Mashed Potatoes are one of those recipes that everybody has their own version of. Growing up, my Mom made some of the most delicious mashed potatoes and only ever used milk, butter, salt and pepper. Over the years I have played around with all kinds of variations. Sometimes I make mashed potatoes with red potatoes and leave the skin on and include ingredients like cream cheese an garlic! Other times I want a more traditional version that’s perfect for serving alongside pot roast or Thanksgiving Day turkey! That’s the version I’m going to share with you today.
I’m callin’ these guys the best because I haven’t come across a recipe I like better! It’s possible there’s a better one out there, but this is my fave. There are a few differences with this recipe compared to most standard mashed potato recipes. For starters, yukon gold potatoes are used in place of the standard russet. Instead of just milk and butter, these guys get a healthy dose of cream cheese, butter, sour cream, and just a little bit of milk to make them fluffy. Oh, and don’t let me forget to mention the garlic! I threw a couple of garlic cloves in with the potatoes while they were boiling and mashed them in with the potatoes. Add a little salt and pepper in and you’re done! The end result? Flavorful, cheesy, fluffy mashed potatoes that will perfectly compliment the Thanksgiving turkey!
Yields enough potatoes to feed a crowd! Oh! And don’t forget the Perfect Turkey Gravy – this recipe can be made with or without drippings! All you’ll need is butter, flour, black pper, chicken or turkey stock and/or drippings!
This recipe was originally published on November 9, 2012 and updated on November 25, 2013.
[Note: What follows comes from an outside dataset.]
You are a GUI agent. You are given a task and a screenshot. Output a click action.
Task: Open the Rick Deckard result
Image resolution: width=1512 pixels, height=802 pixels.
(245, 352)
- 5 pounds yukon gold potatoes – washed, peeled, and cut into 2 inch chunks
- Enough water to cover the potatoes in a large stock pot
- 1- 8 ounce package cream cheese
- 1 stick butter
- 1/2 cup sour cream
- 1/4-1/2 cup milk
- 1 teaspoon kosher salt
- 1/2 teaspoon black pepper
- 4 garlic cloves, peeled
- 1/2 teaspoon garlic powder
- In a large stock pot, arrange potatoes cut into 2 inch chunks. Add in 4 garlic cloves that have been peeled. Add enough water or chicken broth to cover the potatoes. Bring to a boil and cook for 20-30 minutes or until the potatoes are fork tender. Drain the liquid from the potatoes.
- Return the cooked potatoes and 4 garlic cloves to the pan. Add in butter, cream cheese, sour cream, salt, pepper, and garlic powder. Using a potato masher, mash, mash,mash the potatoes until most of the clumps are removed.
- Add in milk, up to 1/2 cup, and continue mashing until the potatoes are smooth and fluffy. Add more milk if desired.
- If you want ultra smooth potatoes, beat them with a hand or stand mixer until the desired consistency has been reached.
- Serve with this Perfect Turkey Gravy if you’d like.